SIGNS, GAMES AND MESSAGES

Johann Sebastian Bach
Ricercare a 3 aus dem Musikalischen Opfer BWV 1079

 

György Kurtág (*1926)
Signs, Games and Messages für Streichtrio (1989-2005)

 

Friedrich Cerha (1925-2023)
9 Bagatellen (2008)

 

Ludwig van Beethoven
Streichtrio c-Moll op. 9 Nr. 3

 

Mondrian Ensemble
Ivana Pristašová Zaugg – Violine
Petra Ackermann – Viola
Martin Jaggi – Violoncello
Friedrich Cerha © Manu Theobald
György Kurtág © bmc.hu
Das Streichtrio gehört zu den anspruchsvollsten Besetzungen der Kammermusik: Drei Stimmen, keine Verdoppelung, vollständige Transparenz. Was diese Konstellation fordert, macht sie zugleich einzigartig – eine Unmittelbarkeit des Klangs, die im Großen nicht zu finden ist.

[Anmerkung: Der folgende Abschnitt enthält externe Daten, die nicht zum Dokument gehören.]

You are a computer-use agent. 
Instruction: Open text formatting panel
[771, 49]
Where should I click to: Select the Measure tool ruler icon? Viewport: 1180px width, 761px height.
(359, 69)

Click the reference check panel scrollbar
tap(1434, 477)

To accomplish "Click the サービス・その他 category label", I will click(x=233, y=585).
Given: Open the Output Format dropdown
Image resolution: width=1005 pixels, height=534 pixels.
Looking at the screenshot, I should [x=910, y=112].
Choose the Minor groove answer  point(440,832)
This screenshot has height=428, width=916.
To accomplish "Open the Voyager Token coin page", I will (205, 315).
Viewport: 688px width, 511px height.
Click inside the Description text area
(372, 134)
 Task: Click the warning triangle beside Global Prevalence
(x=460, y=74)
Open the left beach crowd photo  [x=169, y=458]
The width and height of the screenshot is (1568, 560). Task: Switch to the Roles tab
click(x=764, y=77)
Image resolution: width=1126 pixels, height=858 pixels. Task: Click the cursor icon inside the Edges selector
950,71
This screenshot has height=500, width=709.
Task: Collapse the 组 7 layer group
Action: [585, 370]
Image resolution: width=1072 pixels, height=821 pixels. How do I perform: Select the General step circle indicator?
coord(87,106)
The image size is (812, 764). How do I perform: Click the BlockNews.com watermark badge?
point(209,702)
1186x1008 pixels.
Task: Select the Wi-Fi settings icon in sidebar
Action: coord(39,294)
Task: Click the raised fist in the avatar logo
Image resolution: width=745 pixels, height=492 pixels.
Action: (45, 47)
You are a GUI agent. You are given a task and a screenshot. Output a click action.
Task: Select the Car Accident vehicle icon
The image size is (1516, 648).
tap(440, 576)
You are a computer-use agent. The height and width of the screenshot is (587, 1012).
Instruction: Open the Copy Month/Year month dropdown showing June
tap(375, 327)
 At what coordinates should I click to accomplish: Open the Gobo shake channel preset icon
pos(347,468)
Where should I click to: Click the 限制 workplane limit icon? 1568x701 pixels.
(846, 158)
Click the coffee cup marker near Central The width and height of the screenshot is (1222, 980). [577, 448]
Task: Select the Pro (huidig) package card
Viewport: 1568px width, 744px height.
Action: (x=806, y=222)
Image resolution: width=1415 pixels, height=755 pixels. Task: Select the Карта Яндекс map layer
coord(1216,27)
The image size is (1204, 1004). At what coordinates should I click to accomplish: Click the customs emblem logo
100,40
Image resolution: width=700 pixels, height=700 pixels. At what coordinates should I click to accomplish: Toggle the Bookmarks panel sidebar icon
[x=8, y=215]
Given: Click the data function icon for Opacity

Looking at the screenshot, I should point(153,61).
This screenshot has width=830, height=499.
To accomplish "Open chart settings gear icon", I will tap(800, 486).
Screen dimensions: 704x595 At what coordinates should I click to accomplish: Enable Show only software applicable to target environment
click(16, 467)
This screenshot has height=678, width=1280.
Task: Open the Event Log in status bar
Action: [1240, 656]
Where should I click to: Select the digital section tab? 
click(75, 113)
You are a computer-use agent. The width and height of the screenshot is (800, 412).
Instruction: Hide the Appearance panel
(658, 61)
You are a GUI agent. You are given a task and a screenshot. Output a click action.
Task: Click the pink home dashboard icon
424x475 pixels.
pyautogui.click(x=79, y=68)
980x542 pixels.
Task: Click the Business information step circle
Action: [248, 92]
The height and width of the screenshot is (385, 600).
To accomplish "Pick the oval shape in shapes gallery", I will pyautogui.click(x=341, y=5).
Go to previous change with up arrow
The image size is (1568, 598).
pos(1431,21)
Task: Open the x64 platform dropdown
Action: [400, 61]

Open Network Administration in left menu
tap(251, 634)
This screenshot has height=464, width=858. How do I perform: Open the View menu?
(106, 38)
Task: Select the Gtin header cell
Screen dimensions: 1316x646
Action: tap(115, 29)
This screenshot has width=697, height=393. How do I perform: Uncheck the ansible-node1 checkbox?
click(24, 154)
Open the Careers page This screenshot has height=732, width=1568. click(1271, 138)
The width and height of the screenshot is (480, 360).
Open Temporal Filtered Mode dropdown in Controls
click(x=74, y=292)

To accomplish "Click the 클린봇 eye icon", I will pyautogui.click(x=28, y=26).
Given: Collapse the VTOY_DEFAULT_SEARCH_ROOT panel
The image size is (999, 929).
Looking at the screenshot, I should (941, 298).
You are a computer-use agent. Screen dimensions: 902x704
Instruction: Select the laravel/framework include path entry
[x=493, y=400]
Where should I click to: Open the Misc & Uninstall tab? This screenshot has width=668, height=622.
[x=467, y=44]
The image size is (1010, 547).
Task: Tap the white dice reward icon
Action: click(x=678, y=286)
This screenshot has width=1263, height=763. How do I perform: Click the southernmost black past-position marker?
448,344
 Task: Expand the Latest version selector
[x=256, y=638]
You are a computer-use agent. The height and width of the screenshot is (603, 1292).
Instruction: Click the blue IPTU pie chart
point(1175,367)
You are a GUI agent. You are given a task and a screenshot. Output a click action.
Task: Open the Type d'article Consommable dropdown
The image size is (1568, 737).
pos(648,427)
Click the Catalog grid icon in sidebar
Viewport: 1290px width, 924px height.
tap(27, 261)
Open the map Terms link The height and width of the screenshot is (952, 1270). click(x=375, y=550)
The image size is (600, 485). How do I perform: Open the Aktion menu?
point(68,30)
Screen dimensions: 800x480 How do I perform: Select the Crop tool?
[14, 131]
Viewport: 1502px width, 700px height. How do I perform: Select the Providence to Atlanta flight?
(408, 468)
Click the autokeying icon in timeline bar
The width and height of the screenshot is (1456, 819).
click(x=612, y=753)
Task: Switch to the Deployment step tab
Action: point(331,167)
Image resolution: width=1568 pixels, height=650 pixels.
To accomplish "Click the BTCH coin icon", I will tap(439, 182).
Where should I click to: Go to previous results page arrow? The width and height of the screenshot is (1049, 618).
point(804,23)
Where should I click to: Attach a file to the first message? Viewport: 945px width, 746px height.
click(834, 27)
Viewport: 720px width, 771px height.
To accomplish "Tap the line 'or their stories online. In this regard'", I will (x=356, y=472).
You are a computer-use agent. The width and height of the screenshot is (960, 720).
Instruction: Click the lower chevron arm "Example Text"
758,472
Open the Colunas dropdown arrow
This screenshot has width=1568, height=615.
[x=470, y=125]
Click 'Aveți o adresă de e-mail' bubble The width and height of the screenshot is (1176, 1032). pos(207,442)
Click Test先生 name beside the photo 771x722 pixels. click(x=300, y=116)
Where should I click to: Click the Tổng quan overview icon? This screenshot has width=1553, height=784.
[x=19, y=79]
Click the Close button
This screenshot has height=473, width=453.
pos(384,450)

Das Mondrian Ensemble stellt in diesem Programm vier Werke nebeneinander, die von Bach bis Cerha reichen und zeigen, wie unterschiedlich Komponisten aller Epochen auf die konzentrative Kraft dieses Mediums geantwortet haben.

 

Das Ricercare a 3 aus Bachs Musikalischem Opfer BWV 1079 eröffnet den Abend – und damit einen Dialog, der sich durch das gesamte Programm zieht. Entstanden 1747 auf einem Thema Friedrichs des Großen, ist das dreistimmige Ricercare eine der vollkommensten Fugendichtungen des Barock: streng im Denken, innig im Ausdruck. In der kammermusikalischen Aufführung tritt ihre menschliche Wärme besonders deutlich hervor.

 

Den zeitgenössischen Kern des Programms bilden György Kurtágs Signs, Games and Messages und Friedrich Cerhas 9 Bagatellen. Kurtágs über Jahrzehnte gewachsener Zyklus von Miniaturen vereint Lakonie mit emotionaler Tiefe – jedes Stück ein einzelner, präziser Gedanke. Cerhas Bagatellen von 2008, entstanden am Ende eines langen Lebens in der Wiener Moderne, sind von ähnlicher Verdichtung: neun Charakterstücke, die aus einer unverwechselbaren Tonsprache schöpfen. Den Abschluss bildet Beethovens Streichtrio c-Moll op. 9 Nr. 3 – eines der leidenschaftlichsten Werke aus seinem Frühschaffen. Das c-Moll steht bei Beethoven für existenzielle Ernsthaftigkeit; schon hier verleiht er dem Genre eine sinfonische Wucht und formale Kühnheit, die das Streichtrio neu definiert. Als Gesprächspartner Bachs am anderen Ende des Programms macht das Werk deutlich, wie lebendig diese Tradition bis heute geblieben ist.